Составитель придерживается того мнения, что, выражая собственные предпочтения, он также удовлетворяет потребности родственных душ — тех, кто читает исключительно ради удовольствия от чтения и не имеет зловещего желания превратить себя в процессе этого в так называемых «культурных людей». Составитель полагает, что любой, кому удастся прочесть книги из этого списка с должной восприимчивостью, в конечном итоге станет человеком, с которым было бы истинным наслаждением разделить самое классическое из всех приятных искусств — искусство интеллектуальной беседы.
КНИГИ И ЧТЕНИЕ
Вряд ли найдется вопрос, внезапный взрыв которого среди ясного неба вызывает больше приятного смятения в уме человека — профессионально, как говорится, «литератора», — чем вопрос, так часто пренебрежительно слетающий с молодых и пылких уст: «что следует читать», если человек — совершенно странным и случайным образом — до сих пор не прочел ровным счетом ничего.

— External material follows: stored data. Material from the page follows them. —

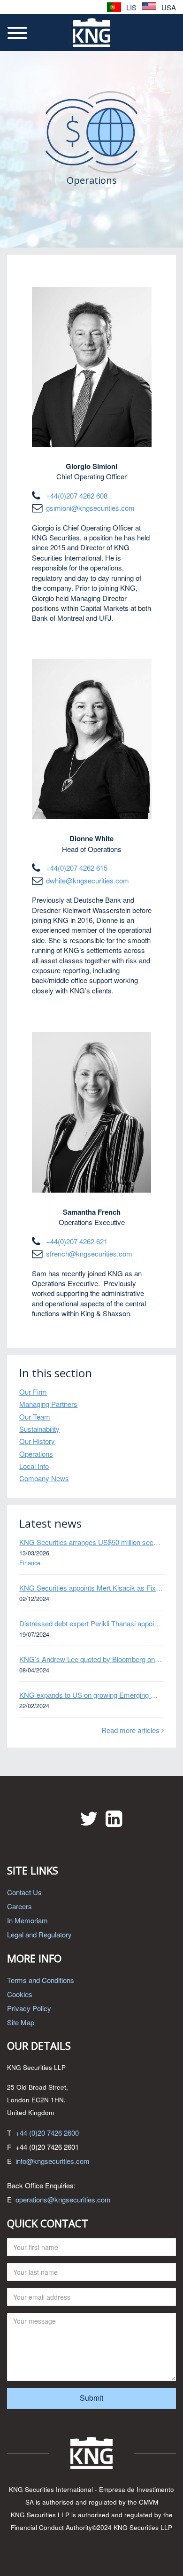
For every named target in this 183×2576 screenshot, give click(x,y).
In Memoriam (27, 1920)
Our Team (34, 1416)
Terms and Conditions (40, 1980)
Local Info (34, 1466)
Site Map (20, 2022)
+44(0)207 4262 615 (76, 868)
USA (168, 7)
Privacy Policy (29, 2008)
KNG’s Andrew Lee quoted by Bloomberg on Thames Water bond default (91, 1659)
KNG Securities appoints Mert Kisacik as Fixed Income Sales (91, 1587)
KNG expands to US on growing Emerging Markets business (91, 1695)
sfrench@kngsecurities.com (89, 1253)
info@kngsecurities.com (52, 2161)
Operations (36, 1454)
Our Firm (33, 1392)
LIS (130, 7)
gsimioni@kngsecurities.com (90, 508)
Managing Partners (48, 1404)
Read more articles (131, 1730)
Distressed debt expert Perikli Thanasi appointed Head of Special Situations (91, 1623)
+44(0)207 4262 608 (76, 495)
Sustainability (39, 1429)
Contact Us (24, 1892)
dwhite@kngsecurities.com (87, 880)
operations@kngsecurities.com (63, 2199)
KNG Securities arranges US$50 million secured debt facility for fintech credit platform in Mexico (91, 1542)
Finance (29, 1563)
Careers (19, 1906)
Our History (37, 1441)
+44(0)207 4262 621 (76, 1241)
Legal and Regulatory (39, 1934)
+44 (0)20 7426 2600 (47, 2133)
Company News (44, 1478)
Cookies (19, 1994)
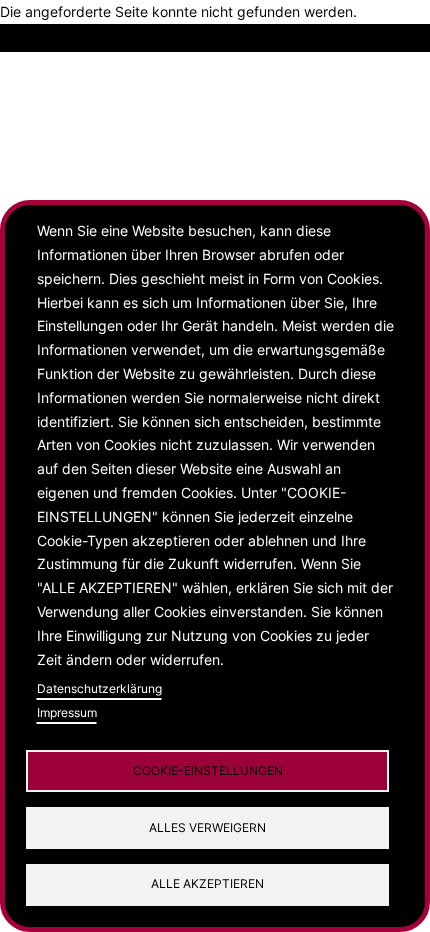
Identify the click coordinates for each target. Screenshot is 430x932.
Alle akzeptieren (207, 883)
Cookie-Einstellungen (208, 770)
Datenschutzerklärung (99, 688)
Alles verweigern (207, 827)
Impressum (67, 712)
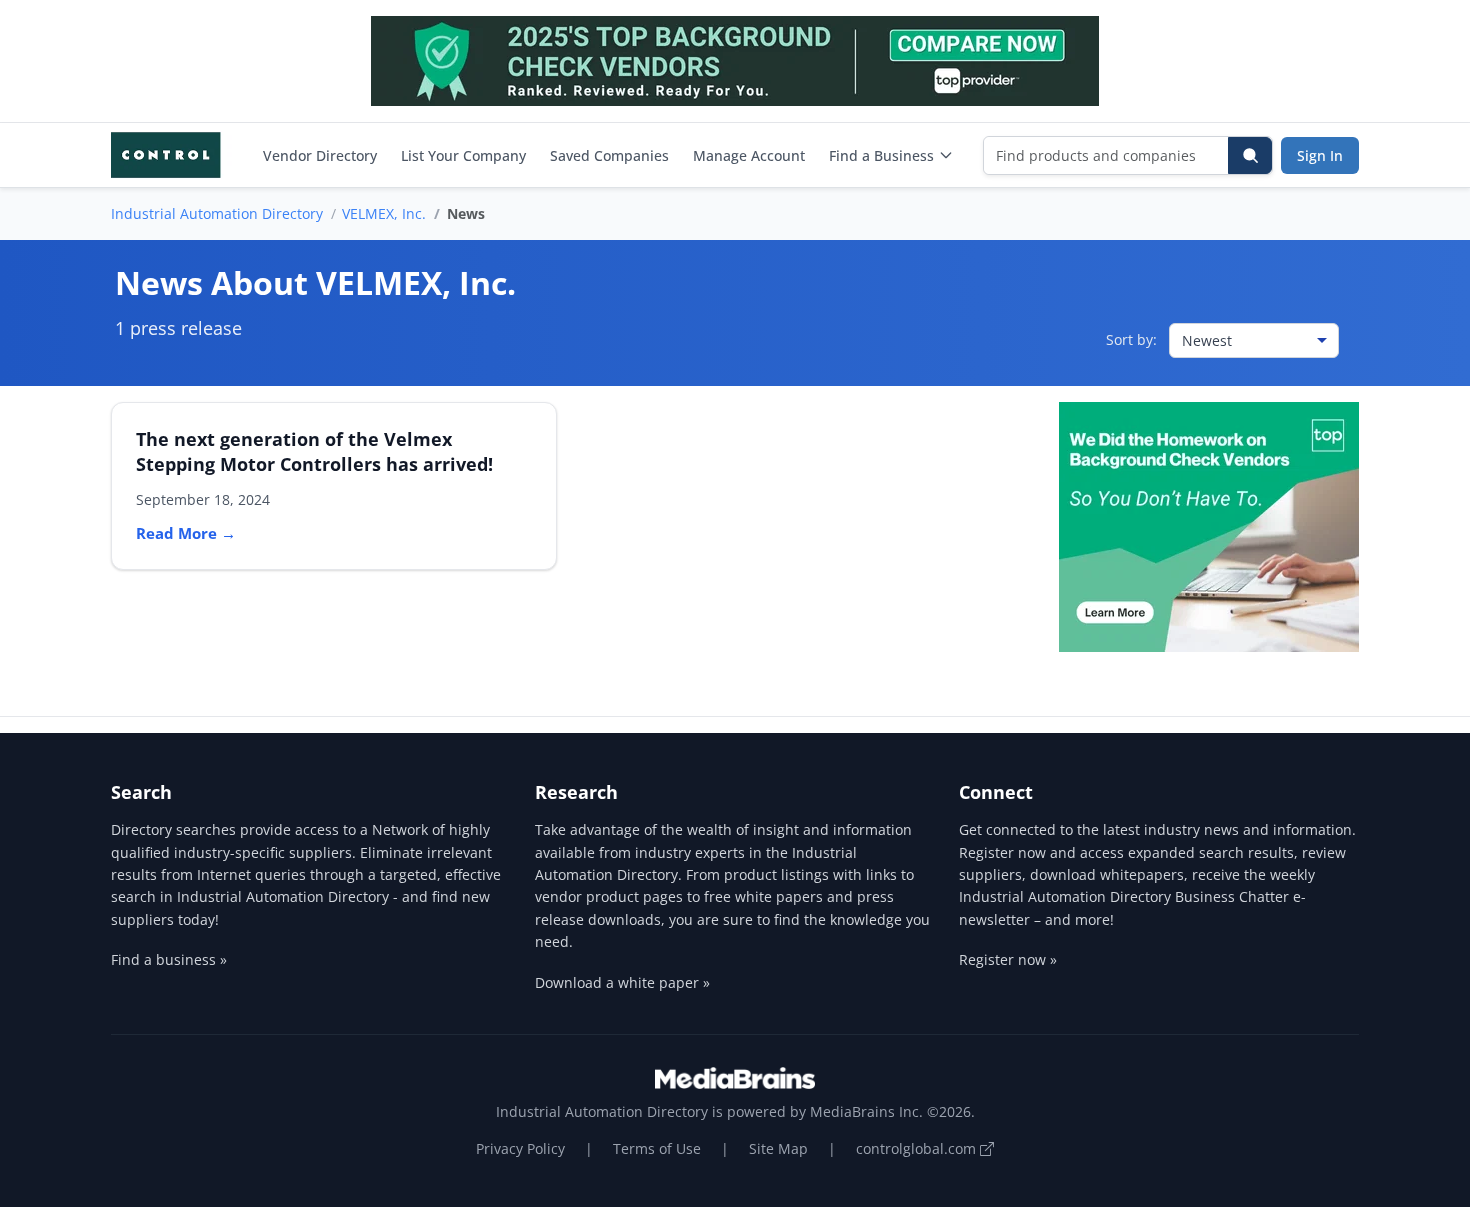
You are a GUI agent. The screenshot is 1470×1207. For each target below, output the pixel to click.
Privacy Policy (520, 1148)
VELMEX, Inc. (384, 213)
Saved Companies (609, 155)
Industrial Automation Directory (217, 213)
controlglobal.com (918, 1148)
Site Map (778, 1148)
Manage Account (749, 155)
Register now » (1008, 959)
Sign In (1320, 155)
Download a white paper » (622, 982)
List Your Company (463, 155)
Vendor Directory (320, 155)
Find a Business (881, 155)
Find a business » (169, 959)
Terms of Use (657, 1148)
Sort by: (1131, 339)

Получить привилегию стать сеятелем духовных всходов на столь провокационно девственной почве в данный момент настолько захватывающе, что все великие застывшие образы из пыльного музея «стандартных авторов» словно плывут в своего рода размытом тумане перед нашими глазами, и даже некоторые из них, по крайней мере, кивают, манят и показывают нам языки. Однако спустя некоторое время, когда шок от первого возбуждения утихает, этот торжественный гоблин Ответственность поднимает голову, и хотя мы отмахиваемся от него, прогоняем и, возможно, запираем, чистое сладкое удовольствие нашего соблазнительного предприятия, «природный оттенок», как говорит поэт, нашей «решимости» отныне «поблек от бледного налета мысли», а изящный замысел лишается своей свежайшей росы.

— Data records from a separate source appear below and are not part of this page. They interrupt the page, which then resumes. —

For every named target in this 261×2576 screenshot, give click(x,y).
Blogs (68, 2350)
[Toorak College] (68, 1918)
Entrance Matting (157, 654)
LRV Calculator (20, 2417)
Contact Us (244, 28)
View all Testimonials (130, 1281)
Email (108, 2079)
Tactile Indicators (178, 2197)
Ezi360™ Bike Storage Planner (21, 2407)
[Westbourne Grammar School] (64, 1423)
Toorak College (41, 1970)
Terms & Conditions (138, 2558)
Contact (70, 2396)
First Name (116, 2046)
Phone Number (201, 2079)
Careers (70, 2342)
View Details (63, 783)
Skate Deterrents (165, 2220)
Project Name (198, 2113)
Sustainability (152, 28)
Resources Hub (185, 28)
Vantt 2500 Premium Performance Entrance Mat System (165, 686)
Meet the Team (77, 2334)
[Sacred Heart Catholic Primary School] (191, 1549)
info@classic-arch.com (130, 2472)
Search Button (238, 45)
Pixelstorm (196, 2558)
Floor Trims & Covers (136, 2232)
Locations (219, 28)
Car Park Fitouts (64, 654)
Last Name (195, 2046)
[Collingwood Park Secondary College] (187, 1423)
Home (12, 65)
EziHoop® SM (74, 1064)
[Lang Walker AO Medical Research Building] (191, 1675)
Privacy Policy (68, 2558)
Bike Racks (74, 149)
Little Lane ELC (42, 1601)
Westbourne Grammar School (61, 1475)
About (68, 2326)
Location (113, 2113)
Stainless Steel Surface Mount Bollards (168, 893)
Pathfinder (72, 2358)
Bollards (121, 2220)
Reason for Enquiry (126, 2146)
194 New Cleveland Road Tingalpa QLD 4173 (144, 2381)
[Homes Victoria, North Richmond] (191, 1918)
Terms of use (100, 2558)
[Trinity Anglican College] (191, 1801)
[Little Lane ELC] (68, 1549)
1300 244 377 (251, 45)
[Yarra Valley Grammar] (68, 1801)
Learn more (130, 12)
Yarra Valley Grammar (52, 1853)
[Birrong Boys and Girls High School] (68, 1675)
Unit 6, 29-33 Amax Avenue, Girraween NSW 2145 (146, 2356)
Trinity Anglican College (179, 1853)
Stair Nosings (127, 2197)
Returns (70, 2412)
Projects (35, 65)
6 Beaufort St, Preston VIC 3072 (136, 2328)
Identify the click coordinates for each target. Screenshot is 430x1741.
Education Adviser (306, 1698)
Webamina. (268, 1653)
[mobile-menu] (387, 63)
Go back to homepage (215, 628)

На самом деле, более глубокие размышления и зрелые думы в конечном счете лишь возвращают нас к исходной точке. Именно это пугало Ответственности в совести и на устах взрослых людей заставляет самых храбрых из нашей молодежи в спешке приходить в замешательство — настолько навязчивы и неумолимы ее зловещие рога. И именно после этих зрелых размышлений нам удается подобрать верный ключ, действительно способный укротить назойливое животное; а именно — идею указать нашему юному вопрошающему на важность эстетической строгости в этих областях; строгости не только не менее исключительной, но куда более исключительной, чем любой наказ, взятый из Декалога.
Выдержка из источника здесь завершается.